## Estratto selezionato
※

1990.
Southwark era l’immediata periferia-industriale-dismessa
ad est di Londra. Il fiume era “dietro” la citta’; non si
camminava lungo il Tamigi; non c’era alcun motivo di
andare ad Elephant & Castle; nulla incuriosiva a
Bermondsey, quartiere dei bricklayers e degli operai della
Hartley Jam Factory. Molti dei romanzi di Dickens sulle
misere condizioni della classe operaia, sono ambientati tra
le strade di Southwark.
2010.

※

## Materiale
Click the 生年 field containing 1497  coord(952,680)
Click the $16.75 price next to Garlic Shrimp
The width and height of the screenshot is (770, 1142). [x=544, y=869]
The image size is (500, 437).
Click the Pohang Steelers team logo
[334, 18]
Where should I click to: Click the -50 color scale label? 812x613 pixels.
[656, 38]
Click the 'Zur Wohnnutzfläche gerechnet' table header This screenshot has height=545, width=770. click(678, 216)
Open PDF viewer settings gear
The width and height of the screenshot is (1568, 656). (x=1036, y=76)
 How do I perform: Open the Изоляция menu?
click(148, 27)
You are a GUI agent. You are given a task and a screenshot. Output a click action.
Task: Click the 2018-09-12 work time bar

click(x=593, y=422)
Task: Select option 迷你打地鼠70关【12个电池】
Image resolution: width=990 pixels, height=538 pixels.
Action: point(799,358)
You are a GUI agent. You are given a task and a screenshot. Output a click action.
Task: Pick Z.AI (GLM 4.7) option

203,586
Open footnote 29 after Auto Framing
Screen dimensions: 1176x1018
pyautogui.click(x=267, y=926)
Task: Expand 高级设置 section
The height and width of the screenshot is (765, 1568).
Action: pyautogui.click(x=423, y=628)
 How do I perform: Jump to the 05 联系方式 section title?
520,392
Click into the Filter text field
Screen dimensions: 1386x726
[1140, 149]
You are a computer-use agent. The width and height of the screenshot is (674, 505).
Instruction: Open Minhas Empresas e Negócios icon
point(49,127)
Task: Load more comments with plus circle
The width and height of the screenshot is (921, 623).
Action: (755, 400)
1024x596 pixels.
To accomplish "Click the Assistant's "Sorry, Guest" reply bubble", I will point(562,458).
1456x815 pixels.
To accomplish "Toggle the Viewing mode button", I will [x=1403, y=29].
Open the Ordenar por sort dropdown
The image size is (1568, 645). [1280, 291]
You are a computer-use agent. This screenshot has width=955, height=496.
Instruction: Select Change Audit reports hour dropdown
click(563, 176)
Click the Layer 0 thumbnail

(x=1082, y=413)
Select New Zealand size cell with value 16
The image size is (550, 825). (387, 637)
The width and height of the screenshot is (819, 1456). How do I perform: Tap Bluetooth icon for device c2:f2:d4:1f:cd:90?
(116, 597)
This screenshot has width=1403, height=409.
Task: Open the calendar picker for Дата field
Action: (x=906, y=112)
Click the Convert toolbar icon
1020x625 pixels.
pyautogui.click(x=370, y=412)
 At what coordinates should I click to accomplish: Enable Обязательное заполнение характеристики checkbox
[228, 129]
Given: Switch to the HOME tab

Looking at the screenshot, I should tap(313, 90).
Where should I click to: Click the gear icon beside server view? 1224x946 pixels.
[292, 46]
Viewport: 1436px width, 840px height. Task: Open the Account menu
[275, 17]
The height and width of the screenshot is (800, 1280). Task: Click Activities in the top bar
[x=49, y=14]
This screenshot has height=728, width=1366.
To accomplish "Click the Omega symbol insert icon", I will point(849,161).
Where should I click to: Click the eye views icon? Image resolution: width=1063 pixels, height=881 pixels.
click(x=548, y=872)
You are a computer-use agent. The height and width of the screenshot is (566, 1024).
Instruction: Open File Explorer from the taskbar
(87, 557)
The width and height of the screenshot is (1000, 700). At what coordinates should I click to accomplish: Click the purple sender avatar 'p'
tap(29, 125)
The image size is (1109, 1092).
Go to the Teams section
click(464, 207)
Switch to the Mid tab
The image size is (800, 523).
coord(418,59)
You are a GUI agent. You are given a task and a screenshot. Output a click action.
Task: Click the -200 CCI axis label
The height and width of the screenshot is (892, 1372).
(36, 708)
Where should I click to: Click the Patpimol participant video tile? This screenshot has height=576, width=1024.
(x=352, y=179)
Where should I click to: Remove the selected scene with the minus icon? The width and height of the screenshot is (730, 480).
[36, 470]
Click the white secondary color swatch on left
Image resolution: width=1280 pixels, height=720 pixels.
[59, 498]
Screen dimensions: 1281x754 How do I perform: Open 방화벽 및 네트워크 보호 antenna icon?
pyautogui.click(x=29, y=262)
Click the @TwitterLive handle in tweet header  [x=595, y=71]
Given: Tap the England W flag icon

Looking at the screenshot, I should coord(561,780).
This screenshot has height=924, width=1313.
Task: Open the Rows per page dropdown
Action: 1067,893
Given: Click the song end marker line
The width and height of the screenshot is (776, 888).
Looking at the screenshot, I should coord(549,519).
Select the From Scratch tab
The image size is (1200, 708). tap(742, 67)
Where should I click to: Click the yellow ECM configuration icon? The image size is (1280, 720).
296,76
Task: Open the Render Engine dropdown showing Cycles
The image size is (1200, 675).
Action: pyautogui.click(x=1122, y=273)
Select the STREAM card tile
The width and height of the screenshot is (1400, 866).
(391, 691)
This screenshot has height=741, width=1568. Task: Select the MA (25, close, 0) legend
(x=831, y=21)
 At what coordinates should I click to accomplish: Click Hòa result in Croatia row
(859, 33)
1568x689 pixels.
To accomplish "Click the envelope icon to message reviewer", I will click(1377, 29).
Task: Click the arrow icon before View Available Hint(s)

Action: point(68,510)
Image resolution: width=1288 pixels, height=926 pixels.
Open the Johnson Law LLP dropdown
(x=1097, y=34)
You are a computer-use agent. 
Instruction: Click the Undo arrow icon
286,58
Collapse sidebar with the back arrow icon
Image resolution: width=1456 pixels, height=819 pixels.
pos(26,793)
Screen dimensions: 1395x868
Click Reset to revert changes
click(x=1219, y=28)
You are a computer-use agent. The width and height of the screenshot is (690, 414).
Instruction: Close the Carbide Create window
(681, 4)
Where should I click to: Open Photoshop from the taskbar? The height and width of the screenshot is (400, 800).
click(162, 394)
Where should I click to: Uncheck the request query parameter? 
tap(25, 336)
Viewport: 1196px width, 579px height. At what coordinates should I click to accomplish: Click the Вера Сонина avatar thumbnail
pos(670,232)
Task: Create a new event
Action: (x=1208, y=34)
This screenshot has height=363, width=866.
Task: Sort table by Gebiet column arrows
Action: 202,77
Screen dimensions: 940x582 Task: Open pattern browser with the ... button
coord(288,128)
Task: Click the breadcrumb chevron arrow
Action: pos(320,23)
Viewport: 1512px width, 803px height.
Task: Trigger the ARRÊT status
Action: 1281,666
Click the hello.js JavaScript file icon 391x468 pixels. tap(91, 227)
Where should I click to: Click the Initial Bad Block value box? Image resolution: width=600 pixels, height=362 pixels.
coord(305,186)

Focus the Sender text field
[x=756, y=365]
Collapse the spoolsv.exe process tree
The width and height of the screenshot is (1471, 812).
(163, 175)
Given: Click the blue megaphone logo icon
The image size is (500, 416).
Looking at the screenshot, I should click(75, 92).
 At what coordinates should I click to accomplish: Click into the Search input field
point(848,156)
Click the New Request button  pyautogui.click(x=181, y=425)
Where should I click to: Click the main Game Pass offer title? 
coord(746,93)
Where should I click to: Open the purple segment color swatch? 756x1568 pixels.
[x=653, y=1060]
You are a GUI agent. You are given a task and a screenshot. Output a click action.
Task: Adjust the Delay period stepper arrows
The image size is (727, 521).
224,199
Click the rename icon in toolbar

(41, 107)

※

## Obiettivo A
Indica se ciascuna affermazione concorda con il testo su Southwark, rispondendo sì o no e citando le parole decisive: (i) nel 1990 si camminava lungo il Tamigi; (ii) Bermondsey era il quartiere dei bricklayers e degli operai della Hartley Jam Factory; (iii) molti romanzi di Dickens sono ambientati tra le strade di Southwark.
## Obiettivo B
Elenca tutti i nomi di città, quartieri e fiumi presenti nel testo su Southwark.
## Obiettivo C
Porta avanti il testo su Southwark a partire dall'ultima riga.
Il materiale non è necessario.

## Risultato finale A
(i) No: "non si camminava lungo il Tamigi".
(ii) Sì: "Bermondsey, quartiere dei bricklayers e degli operai della Hartley Jam Factory".
(iii) Sì: "Molti dei romanzi di Dickens sulle misere condizioni della classe operaia, sono ambientati tra le strade di Southwark".

## Risultato finale B
Southwark, Londra, Tamigi, Elephant & Castle, Bermondsey

## Risultato finale C
Southwark è il quartiere della Tate Modern di Herzog &
De Meuron e del Millennium Bridge di Arup & Foster, del
Bourough Market, del More London di Foster & Partners,
del Riverside Walkaway, la passeggiata lungofiume verso il
Tower Bridge fino alle Shades Thames e al Design Museum
di Joseph Conran. È il quartiere della London Bridge
Station, uno dei 5 maggiori nodi infrastrutturali della città,
in cui sorgerà la London Bridge Tower, grattacielo-
piramide di Renzo Piano. È il quartiere di Bermondsey
street, una delle strade più minimal-fashion del momento;
giù a Peckam ora, c’è la Biblioteca colorata di Alsop &
Stormer, un polo culturale di forte attrazione in cui fare
una sosta a leggere qualcosa in poltrona anche al ritorno
dalla spesa, magari togliendo le scarpe per riposare
meglio.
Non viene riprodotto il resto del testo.